No Custom Train/Test Splits
- External train/test datasets are not supported
- Cross-validation is not supported
- Split ratios are fixed
This is required to ensure fair comparison across models.
No Hyperparameter Tuning
- All models run with fixed defaults
- No grid search or Bayesian optimization
- No per-model tuning
SmartML compares model families, not optimized instances.
Not a Production Pipeline
SmartML is not suitable for production use.
- No pipeline export
- No inference serving
- No model persistence guarantees
Results are intended for analysis only.
Limited Dataset Validation
SmartML does not enforce:
- Target type validation
- Label distribution sanity checks
- Feature leakage detection
Users must validate datasets independently.
Deep Learning Constraints
Deep learning models:
- Run on CPU by default
- Use conservative training limits
- May be slow on large datasets
- Are intended for comparison, not performance tuning
GPU acceleration is not managed automatically.
Dependency-Based Model Availability
- Some models require optional dependencies
- Missing dependencies silently disable models
- Disabled models are excluded from execution
SmartML does not install dependencies automatically.

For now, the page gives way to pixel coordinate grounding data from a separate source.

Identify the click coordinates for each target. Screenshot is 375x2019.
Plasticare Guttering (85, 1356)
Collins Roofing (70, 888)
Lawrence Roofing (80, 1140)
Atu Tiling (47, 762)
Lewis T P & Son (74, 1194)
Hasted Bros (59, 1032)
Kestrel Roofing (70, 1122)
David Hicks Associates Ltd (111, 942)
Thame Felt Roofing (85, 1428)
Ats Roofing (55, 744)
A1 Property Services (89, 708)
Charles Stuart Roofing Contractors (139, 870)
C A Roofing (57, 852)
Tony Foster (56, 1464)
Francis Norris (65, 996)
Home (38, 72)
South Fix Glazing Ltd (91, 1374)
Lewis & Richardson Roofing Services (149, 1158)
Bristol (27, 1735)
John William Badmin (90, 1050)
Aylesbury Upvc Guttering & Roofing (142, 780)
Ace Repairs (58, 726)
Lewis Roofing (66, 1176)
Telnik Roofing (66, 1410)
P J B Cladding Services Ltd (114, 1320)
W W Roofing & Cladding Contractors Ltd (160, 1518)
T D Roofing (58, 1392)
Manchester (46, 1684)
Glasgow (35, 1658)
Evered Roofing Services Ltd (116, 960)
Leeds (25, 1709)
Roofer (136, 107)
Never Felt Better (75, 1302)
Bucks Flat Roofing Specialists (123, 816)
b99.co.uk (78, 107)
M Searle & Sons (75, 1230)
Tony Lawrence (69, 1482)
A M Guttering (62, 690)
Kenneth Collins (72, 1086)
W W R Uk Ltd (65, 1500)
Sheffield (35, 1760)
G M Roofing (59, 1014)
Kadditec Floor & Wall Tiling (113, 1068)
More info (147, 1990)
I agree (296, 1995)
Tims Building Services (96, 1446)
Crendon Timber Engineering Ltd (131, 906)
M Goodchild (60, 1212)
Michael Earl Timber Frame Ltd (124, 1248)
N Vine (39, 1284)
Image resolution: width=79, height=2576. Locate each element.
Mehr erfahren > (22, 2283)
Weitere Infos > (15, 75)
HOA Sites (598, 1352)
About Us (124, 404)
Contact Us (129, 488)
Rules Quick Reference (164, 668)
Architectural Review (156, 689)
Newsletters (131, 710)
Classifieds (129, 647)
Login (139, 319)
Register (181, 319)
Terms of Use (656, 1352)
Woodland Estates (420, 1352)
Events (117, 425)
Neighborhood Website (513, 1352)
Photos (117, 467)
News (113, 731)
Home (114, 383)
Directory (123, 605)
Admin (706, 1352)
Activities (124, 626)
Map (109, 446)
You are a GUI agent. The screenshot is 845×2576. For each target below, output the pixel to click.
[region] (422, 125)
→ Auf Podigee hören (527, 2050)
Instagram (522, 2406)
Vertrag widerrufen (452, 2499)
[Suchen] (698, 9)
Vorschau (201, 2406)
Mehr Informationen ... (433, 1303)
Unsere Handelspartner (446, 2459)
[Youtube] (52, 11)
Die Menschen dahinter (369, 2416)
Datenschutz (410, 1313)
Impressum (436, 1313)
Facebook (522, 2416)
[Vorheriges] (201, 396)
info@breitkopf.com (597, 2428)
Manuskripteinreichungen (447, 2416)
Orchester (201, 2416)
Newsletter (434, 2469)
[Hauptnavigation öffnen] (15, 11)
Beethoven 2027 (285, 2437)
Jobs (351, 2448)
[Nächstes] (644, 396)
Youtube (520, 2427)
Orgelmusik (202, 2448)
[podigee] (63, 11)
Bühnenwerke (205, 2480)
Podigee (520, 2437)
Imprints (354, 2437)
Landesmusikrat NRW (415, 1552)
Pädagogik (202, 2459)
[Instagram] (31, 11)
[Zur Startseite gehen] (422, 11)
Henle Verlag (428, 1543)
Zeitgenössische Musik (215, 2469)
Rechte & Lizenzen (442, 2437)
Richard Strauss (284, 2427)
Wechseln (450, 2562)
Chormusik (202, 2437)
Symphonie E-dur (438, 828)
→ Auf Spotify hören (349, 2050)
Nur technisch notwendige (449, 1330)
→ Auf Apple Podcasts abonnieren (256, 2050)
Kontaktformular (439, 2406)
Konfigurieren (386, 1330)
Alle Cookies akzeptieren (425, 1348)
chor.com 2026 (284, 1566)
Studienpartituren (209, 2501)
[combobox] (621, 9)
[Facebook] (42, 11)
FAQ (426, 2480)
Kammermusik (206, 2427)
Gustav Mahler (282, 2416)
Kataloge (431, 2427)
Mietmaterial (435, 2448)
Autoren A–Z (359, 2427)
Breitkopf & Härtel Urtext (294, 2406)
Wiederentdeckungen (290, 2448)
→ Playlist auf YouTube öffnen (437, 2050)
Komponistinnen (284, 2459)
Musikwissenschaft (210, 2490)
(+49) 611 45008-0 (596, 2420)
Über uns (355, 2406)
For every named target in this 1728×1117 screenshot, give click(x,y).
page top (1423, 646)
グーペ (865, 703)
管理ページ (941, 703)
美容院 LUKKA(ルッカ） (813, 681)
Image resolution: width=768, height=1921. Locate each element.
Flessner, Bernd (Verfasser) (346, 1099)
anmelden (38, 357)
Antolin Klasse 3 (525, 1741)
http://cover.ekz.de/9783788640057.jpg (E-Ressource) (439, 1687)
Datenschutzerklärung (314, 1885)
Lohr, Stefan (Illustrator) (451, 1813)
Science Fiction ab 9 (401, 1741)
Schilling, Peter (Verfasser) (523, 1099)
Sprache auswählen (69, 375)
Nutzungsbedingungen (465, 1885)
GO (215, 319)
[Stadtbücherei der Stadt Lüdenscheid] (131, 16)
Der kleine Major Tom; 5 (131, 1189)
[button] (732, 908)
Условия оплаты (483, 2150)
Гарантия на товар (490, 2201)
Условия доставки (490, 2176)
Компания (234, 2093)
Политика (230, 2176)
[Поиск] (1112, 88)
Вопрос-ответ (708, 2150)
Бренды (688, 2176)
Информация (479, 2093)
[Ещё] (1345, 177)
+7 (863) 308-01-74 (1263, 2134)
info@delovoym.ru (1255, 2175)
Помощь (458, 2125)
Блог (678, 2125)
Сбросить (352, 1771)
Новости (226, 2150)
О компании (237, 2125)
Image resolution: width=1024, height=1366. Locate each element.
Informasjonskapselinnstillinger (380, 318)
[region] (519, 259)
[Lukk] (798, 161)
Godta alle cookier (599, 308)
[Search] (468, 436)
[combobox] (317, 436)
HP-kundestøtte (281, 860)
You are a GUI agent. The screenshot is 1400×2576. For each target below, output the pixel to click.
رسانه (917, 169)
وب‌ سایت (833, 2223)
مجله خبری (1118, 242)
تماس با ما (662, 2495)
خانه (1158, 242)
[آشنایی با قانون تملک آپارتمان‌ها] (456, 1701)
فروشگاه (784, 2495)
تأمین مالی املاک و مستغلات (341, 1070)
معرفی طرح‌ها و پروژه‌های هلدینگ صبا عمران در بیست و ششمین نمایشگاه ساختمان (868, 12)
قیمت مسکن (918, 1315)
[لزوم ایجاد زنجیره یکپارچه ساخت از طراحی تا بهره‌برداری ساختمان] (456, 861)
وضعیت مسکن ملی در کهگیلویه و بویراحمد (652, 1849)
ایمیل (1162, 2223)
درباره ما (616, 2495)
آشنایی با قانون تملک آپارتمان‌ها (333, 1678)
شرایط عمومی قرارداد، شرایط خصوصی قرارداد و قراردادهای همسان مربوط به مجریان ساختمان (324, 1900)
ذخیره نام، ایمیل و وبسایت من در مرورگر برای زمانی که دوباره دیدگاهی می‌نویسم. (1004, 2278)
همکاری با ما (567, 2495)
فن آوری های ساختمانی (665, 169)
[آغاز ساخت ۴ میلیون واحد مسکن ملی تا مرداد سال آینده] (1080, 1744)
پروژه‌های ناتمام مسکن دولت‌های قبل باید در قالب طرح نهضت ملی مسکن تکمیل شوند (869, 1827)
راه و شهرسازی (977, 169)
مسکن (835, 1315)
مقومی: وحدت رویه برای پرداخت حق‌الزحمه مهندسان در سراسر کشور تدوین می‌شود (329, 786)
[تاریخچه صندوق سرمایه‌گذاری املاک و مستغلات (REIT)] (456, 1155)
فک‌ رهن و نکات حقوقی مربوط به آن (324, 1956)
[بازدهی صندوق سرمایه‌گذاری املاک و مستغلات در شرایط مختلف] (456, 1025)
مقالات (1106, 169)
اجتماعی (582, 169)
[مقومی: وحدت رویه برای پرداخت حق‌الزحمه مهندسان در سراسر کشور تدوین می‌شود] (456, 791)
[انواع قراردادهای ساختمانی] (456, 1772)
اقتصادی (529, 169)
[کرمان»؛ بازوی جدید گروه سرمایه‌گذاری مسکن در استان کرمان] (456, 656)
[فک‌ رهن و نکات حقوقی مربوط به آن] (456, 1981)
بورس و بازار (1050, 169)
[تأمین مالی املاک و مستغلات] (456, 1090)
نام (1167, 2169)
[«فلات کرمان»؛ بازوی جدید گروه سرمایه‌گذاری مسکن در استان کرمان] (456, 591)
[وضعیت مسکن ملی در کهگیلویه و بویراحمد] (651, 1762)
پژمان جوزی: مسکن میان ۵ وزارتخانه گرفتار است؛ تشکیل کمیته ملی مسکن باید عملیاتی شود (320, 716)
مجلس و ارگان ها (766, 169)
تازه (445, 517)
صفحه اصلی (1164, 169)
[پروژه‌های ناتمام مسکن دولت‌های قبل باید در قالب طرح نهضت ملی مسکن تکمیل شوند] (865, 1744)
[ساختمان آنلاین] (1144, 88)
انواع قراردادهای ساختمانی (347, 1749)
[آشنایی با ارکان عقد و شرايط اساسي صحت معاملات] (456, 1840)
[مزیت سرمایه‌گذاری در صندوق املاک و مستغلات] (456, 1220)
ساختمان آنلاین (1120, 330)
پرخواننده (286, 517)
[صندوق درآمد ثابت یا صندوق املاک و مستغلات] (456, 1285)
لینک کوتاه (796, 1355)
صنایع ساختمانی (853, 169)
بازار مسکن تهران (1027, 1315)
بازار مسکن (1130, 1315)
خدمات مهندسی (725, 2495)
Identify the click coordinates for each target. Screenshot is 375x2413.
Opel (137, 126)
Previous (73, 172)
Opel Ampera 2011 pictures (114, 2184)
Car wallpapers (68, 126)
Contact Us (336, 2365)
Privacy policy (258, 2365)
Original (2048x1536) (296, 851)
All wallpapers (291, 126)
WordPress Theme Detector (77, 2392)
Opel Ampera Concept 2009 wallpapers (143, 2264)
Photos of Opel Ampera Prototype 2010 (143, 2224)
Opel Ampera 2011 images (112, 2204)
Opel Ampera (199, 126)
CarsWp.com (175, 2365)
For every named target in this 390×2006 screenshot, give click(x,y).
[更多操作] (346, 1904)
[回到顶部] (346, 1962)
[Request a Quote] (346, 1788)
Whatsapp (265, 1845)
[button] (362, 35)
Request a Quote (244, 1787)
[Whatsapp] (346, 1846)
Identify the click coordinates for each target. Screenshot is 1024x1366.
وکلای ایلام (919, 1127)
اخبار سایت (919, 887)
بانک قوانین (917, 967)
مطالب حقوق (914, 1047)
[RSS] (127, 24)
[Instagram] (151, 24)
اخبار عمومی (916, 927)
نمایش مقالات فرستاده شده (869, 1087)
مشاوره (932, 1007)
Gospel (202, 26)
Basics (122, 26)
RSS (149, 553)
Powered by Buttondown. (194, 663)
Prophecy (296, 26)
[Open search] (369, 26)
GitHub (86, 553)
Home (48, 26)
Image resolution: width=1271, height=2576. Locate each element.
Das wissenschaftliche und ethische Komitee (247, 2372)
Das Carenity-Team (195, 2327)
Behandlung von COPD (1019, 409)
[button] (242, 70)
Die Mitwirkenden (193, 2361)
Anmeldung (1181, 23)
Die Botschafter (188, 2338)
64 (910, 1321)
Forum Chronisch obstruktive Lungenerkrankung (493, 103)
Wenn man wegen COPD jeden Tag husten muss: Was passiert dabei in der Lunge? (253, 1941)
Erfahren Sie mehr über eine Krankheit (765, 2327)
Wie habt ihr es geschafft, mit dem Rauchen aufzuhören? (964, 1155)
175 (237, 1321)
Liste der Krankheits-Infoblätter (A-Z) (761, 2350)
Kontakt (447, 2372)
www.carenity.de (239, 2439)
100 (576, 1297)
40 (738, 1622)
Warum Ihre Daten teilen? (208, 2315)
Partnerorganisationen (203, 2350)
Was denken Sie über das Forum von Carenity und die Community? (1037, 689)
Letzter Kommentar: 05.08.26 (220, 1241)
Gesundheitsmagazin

Memory and Scale Constraints
- Large datasets may cause high memory usage
- Deep models can be resource intensive
- SmartML does not perform automatic dataset sharding
Users are responsible for resource management.
Benchmark Interpretation
SmartML outputs:
- Raw performance metrics
- Latency measurements
- No confidence intervals
- No statistical significance tests
Results should be interpreted as directional guidance, not absolute rankings.
Summary
SmartML limitations are intentional.
It assumes:
- Correct task selection
- Clean datasets
- Informed interpretation of results
If strict validation, automation, or safety checks are required, SmartML may not be the appropriate tool.